Over het algemeen blijkt uit deze veldexperimenten dat prosociale content het meest effectief is, als het gepresenteerd is in een context van extra materiaal of als een oefening van een lesprogramma. Als Sesamstraat bijvoorbeeld op school gekeken werd, had dit meer positief effect op gedragsveranderingen.
Longitudinale onderzoeken
Een heel belangrijk vraagstuk is of vroege blootstelling aan prosociale mediacontent op lange termijn consequenties heeft op prosociaal gedrag en een prosociale houding. Er is maar een studie uitgevoerd naar dit vraagstuk en dat was een onderzoek over drie jaar uitgevoerd door de Nederlandse Wiegman en zijn collega's. Er bleek geen verband te zijn.
Meta-analyses
Meta-analyses bevatten statistieke informatie over verschillende studies betreft een bepaald onderwerp om zo de sterkte van een effect te onderzoeken. In experimenten wordt bijvoorbeeld gebruik gemaakt van een controlegroep en een groep die wordt blootgesteld aan prosociale mediacontent. In surveys wordt het effect gemeten aan de hand van hoe vaak er een relatie plaatsvindt en hoe sterk deze is.
Uit een onderzoek van Hearold (1986) bleek dat positieve effecten van het kijken naar prosociale content twee keer zo sterk waren en langer duurde dan antisociale content.
Mares en Woodard (2005) kwamen tot een conclusie dat er geen verschil was tussen het geslacht, maar dat de effecten het sterkst waren bij kinderen rond de 7 jaar.
Factoren prosociale effecten van mediablootstelling
Welke factoren spelen eigenlijk een rol bij blootstelling aan prosociale mediacontent? Is het zo dat er gekeken moet worden naar de persoonlijke situatie van de betreffende persoon , of gaat het om bepaalde kenmerken rondom de content van het programma?
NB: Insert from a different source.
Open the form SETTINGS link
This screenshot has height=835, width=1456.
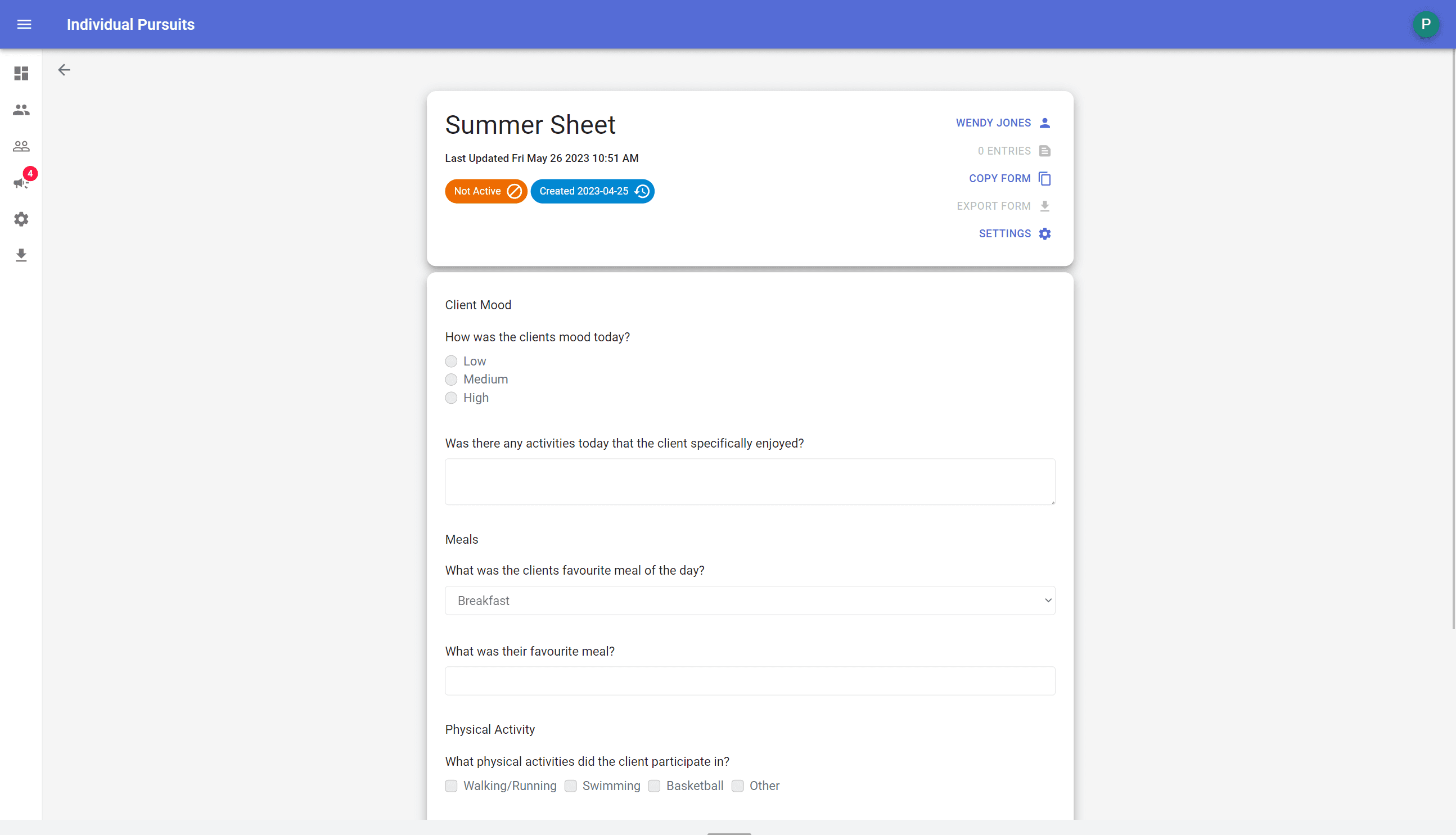[1014, 233]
Alleen het gewenste gedrag vormen
De onderzoekers stellen zichzelf de vraag hoe je het beste het prosociale gedrag kan overbrengen. Is dat door een personage consistent prosociaal gedrag laten vertonen of door een conflict te laten zien tussen personages waarna ze beslissen dat ze zich beter moeten gedragen. Er is echter weinig onderzoek gedaan naar deze principes.
Participatie aanmoedigen
Programma's als Blue's Clues en Dora the Explorer van NickJR hebben personages die vragen stellen aan de kijkers. Door deze participatie zorgen ze ervoor dat kinderen de content die in de aflevering voorkomt beter proberen te begrijpen en te leren. Kinderen die de vragen van de personage actief antwoorden bleken meer van de content te begrijpen.
Ouders
Prosociale berichten in mediacontent hebben enkel effect als de manier waarop ouders met hun kinderen omgaan ook pro-sociaal is. Uit onderzoek is namelijk gebleken dat in families waar ouders hun kinderen fysiek straffen of privileges en spullen van hun kinderen afnemen, de prosociale mediacontent niet erg effectief was gebleken.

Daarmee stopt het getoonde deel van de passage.